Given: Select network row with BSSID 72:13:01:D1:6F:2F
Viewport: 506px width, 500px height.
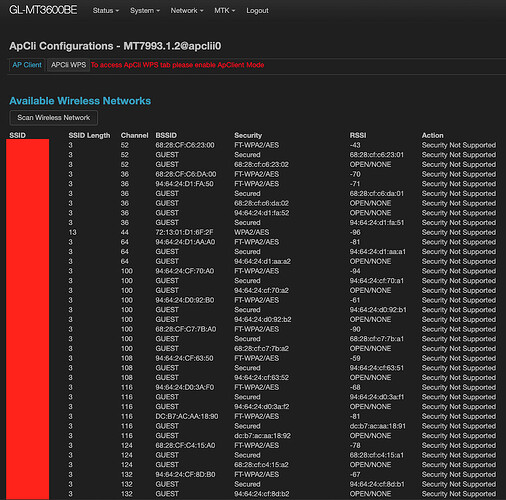Looking at the screenshot, I should click(x=252, y=232).

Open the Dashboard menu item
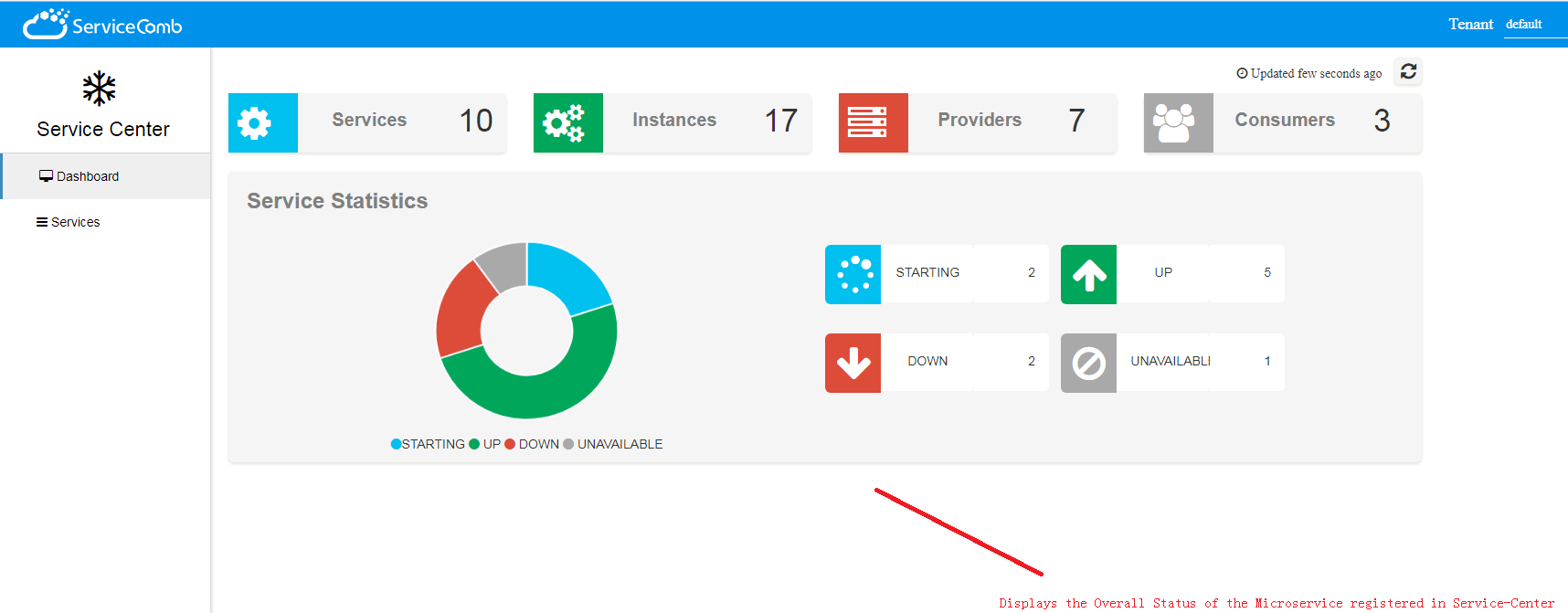click(87, 176)
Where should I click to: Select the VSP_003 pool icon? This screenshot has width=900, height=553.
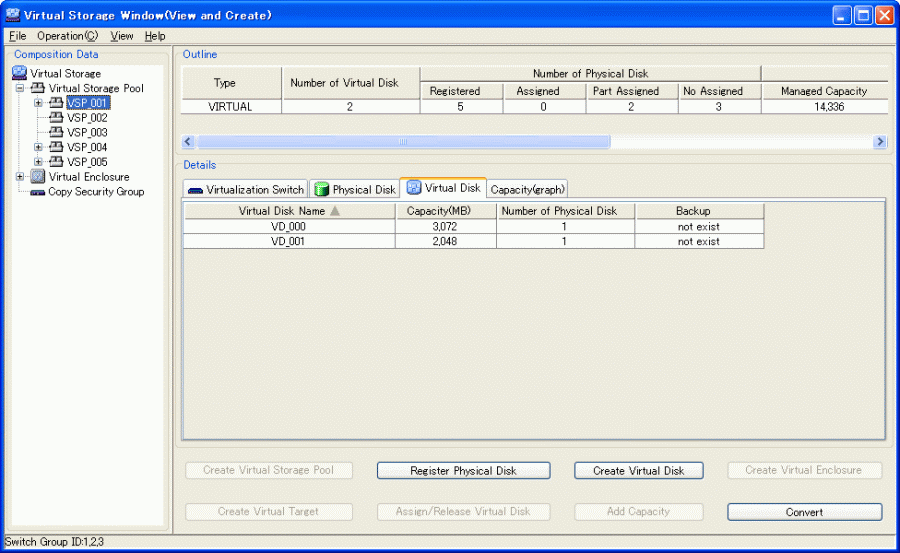(x=56, y=132)
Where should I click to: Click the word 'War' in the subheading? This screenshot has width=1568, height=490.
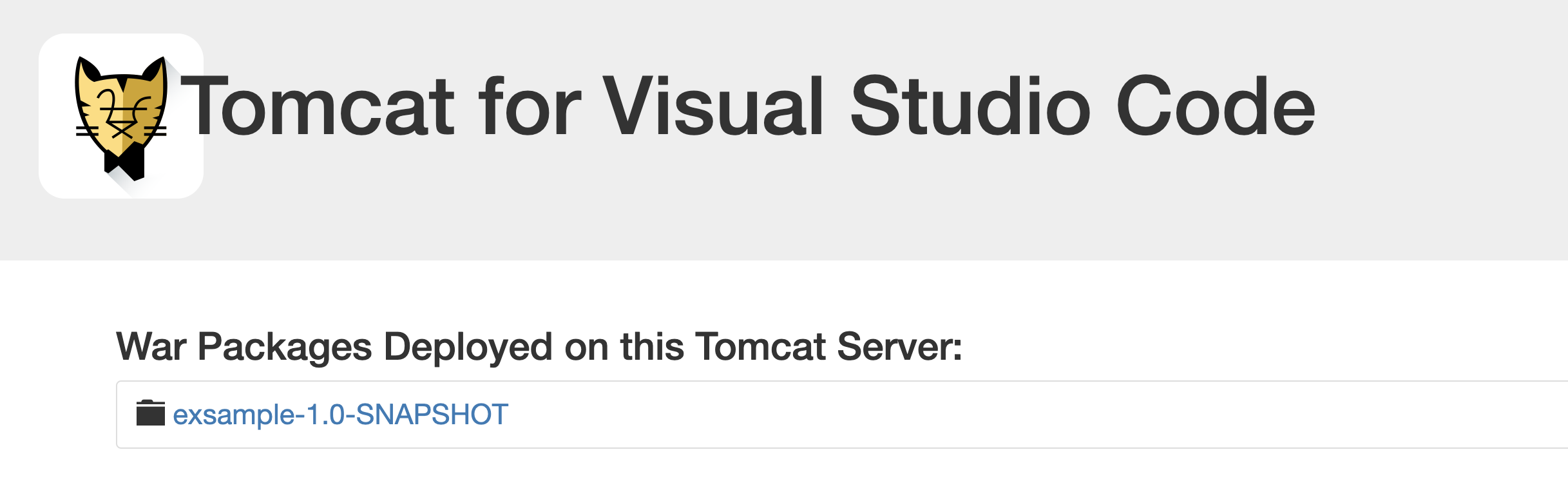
# # # # #
WORK INSTRUCTION
Reproduce all the records verbatim, excluding images.

SOLUTION TO THE EXERCISE
Given: Select network row with BSSID 72:13:01:D1:6F:2F
Viewport: 506px width, 500px height.
Looking at the screenshot, I should click(x=252, y=232).

Open the Dashboard menu item
click(87, 176)
Where should I click to: Select the VSP_003 pool icon? This screenshot has width=900, height=553.
(x=56, y=132)
Where should I click to: Click the word 'War' in the subheading? This screenshot has width=1568, height=490.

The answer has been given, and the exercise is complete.